___ RECORDS FOR PROCESSING
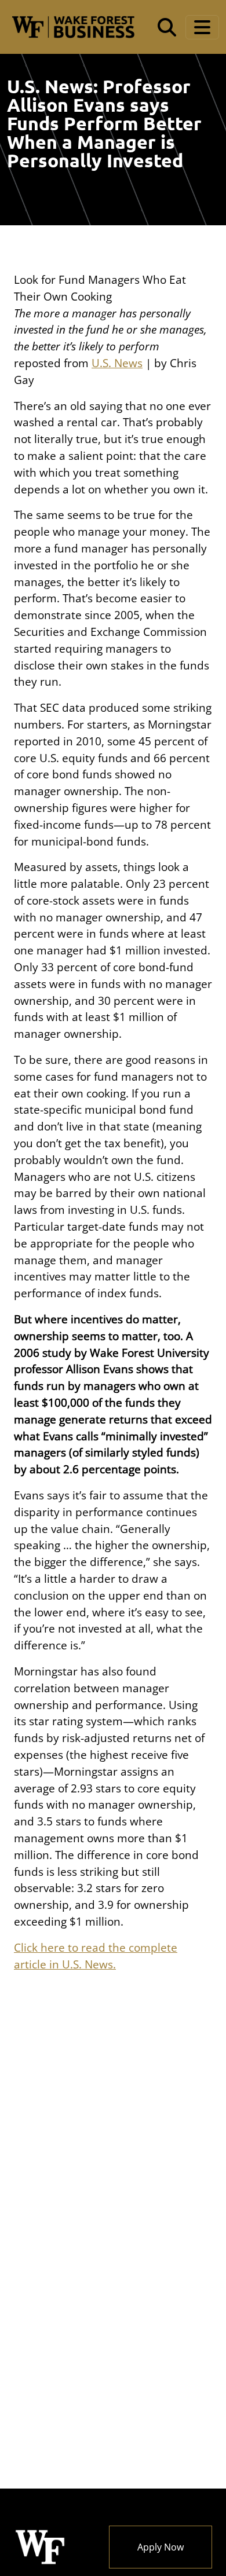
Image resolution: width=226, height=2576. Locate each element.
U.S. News (117, 363)
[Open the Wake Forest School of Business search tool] (167, 27)
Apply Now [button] (160, 2547)
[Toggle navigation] (202, 27)
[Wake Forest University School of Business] (73, 27)
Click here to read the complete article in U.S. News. (95, 1956)
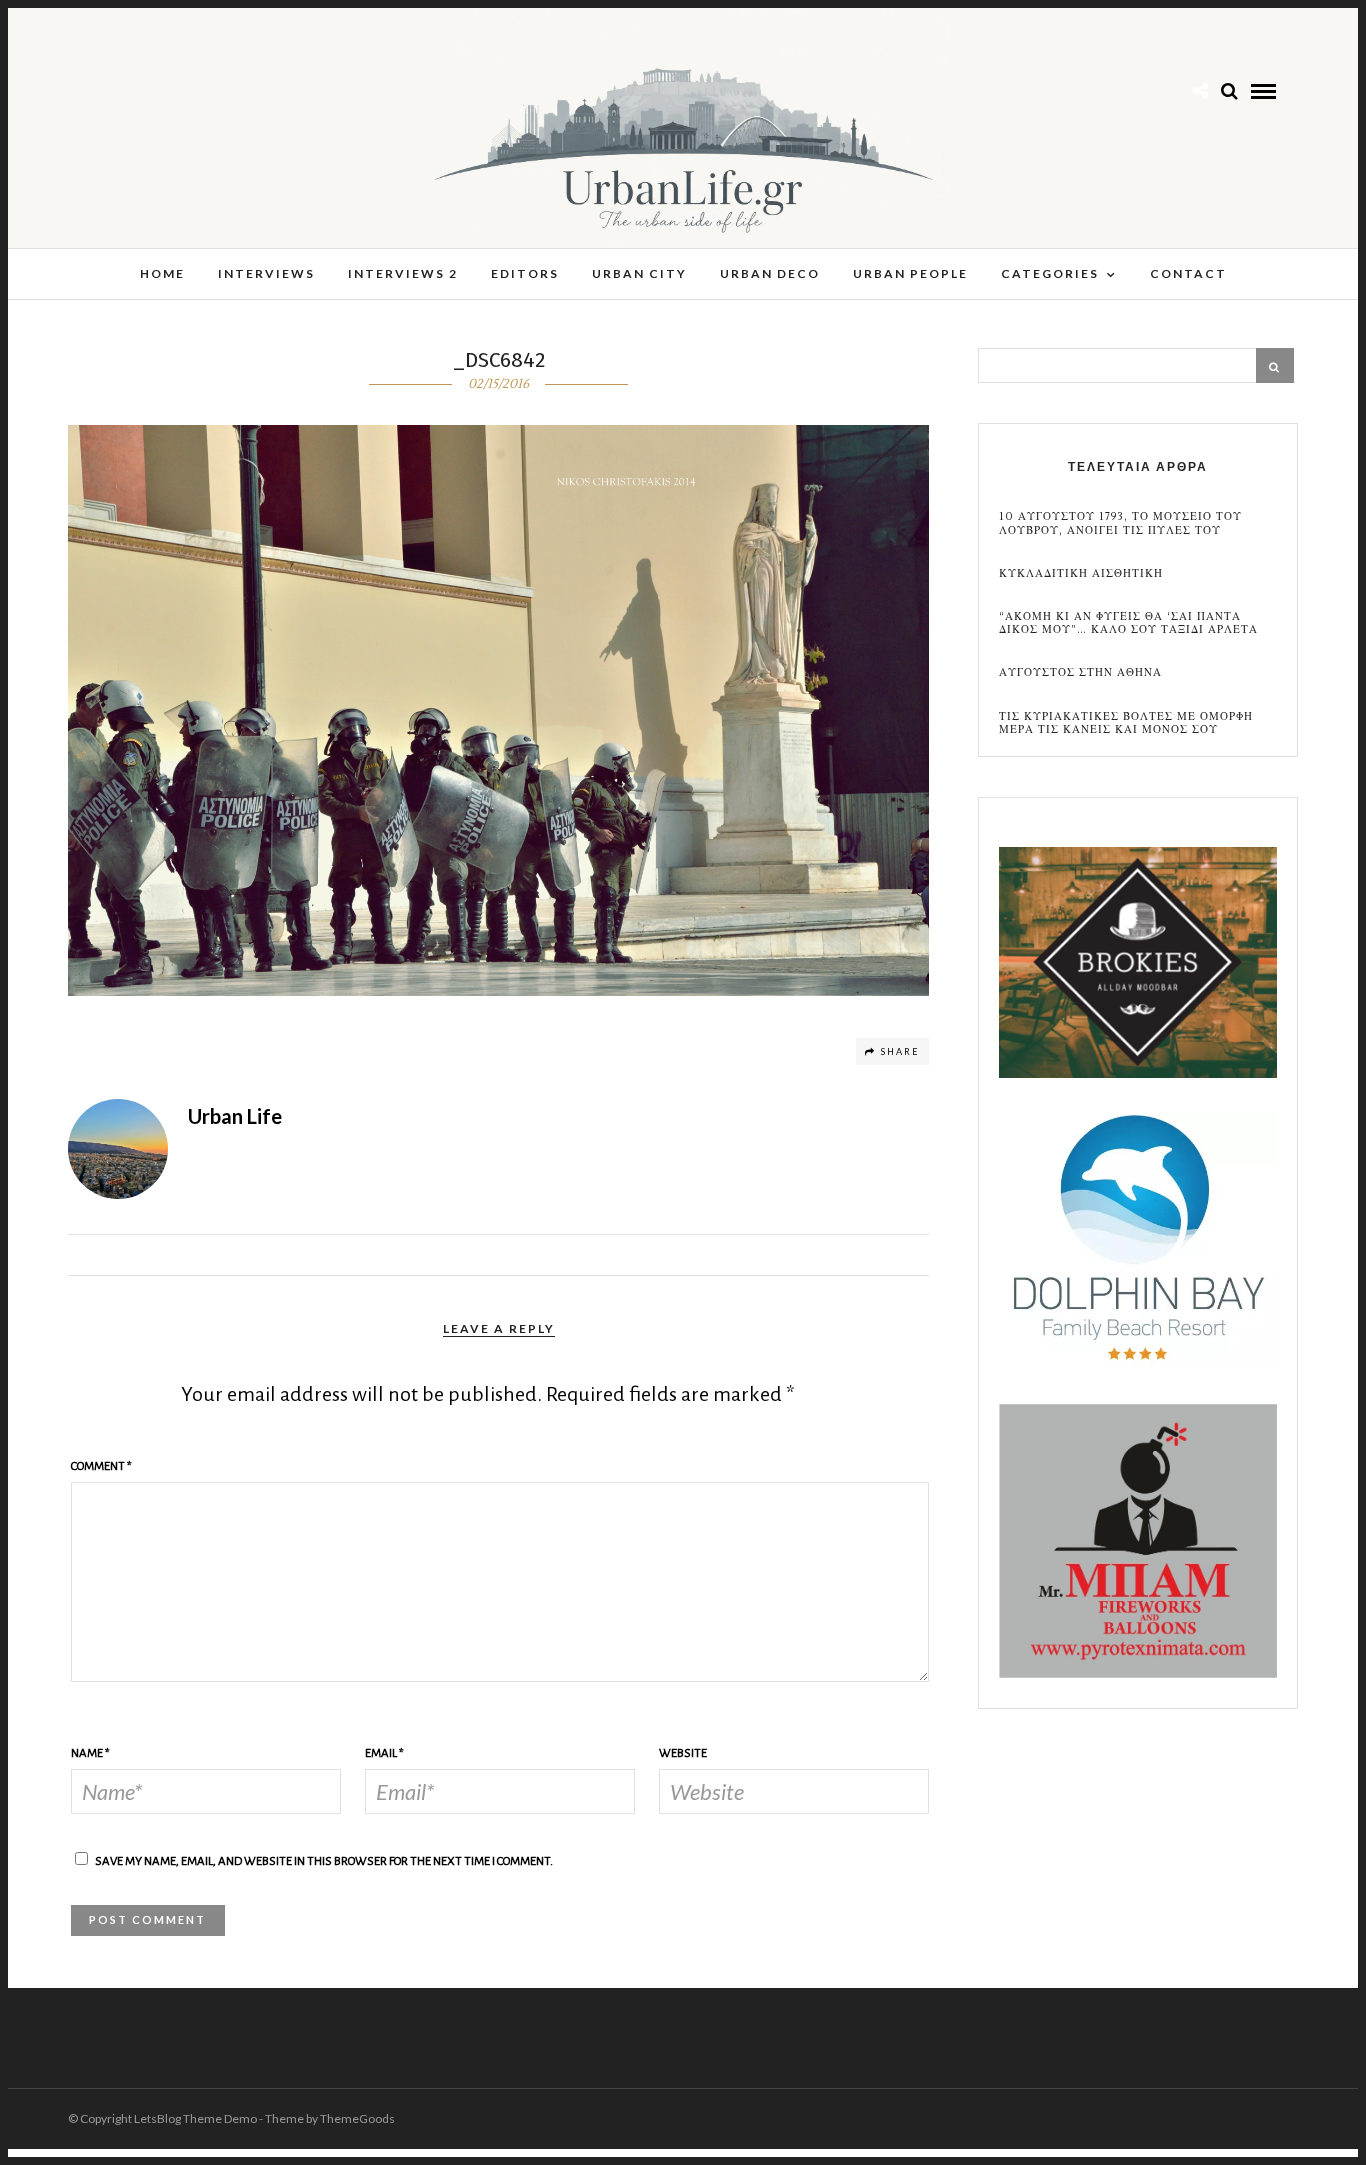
______
ASSIGNMENT
All pictures should be dropped; the lines from the one containing "[Open the Wake" through the last line of the material are to be set down exactly.

TASK SOLUTION
[Open the Wake Forest School of Business search tool] (167, 27)
Apply Now [button] (160, 2547)
[Toggle navigation] (202, 27)
[Wake Forest University School of Business] (73, 27)
Click here to read the complete article in U.S. News. (95, 1956)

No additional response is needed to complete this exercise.